| Delegates inaugurate the workshop in Patna on Sunday. Picture by Ranjeet Kumar Dey |
Unicef and Indian Society of Perinatology and Reproductive Biology on Sunday jointly organised a workshop here on infant and young child feeding practices to mark World Breastfeeding Week, celebrated every first week of August globally.
The theme of this year’s World Breastfeeding Week is “Breastfeeding — A Winning Goal for Life” and focuses on how to reduce infant mortality through breastfeeding.
Several doctors attended the workshop, which aims to orient all the Society members on the four key messages related to infant and young child feeding practices — early initiation of breastfeeding immediately after birth, preferably within one hour, exclusive breastfeeding for the six months, timely introduction of complementary feeding after the age of six months and continued breastfeeding for two years and beyond.
In her inaugural speech, Society president Manju Geeta Mishra said: “Every parent wishes that his/her child born is healthy and remains so after birth. However, it is a million-dollar question as to how the child born remains healthy. The key lies in breastfeeding. Parents as well as doctors must know that the initial 1,000 days of a child’s life is crucial. This includes the period of nine months of pregnancy (270 days) and two years after birth (730 days).”
“Every mother must ensure that her child is initiated to breastfeeding within one hour of birth as initial breastfeeding helps a child fight against diseases.

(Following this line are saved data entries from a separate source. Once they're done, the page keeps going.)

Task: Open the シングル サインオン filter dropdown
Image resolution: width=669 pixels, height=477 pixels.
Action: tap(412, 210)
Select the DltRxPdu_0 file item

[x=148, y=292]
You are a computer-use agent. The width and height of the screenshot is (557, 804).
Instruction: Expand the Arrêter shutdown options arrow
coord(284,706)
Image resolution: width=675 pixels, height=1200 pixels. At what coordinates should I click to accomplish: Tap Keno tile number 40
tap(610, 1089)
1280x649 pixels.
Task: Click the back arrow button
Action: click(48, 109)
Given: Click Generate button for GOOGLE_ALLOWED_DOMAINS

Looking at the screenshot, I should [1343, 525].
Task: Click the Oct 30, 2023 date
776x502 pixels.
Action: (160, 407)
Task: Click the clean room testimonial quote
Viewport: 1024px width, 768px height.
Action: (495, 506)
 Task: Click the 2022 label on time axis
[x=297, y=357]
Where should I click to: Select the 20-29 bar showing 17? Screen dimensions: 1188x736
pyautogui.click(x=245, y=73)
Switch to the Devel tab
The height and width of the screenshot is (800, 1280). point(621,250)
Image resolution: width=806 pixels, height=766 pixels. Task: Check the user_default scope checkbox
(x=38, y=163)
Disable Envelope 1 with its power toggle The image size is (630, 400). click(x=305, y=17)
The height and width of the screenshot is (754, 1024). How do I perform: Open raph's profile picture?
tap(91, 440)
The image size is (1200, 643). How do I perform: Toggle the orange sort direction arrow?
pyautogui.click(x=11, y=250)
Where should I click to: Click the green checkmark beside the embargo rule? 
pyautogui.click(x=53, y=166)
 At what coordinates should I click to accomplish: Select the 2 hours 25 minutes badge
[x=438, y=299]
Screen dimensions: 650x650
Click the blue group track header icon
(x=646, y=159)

Breast milk stimulates the immune system of babies containing hundreds of life-enhancing molecules which protects babies from diarrhoea and acute respiratory infections. Additionally, early and exclusive breastfeeding of a child for the first six-months is proven to be beneficial for mothers too. The next six months the child should be kept on breastfeeding alone while from seventh month he should be given food along with mother’s milk, which should continue till he attains the age of two years,” Mishra added.
The neonatal mortality rate, which stands at 31 per thousand, accounts for 50 per cent of all childhood deaths in Bihar. A large number of infant deaths in the state is attributed to absence of early breastfeeding.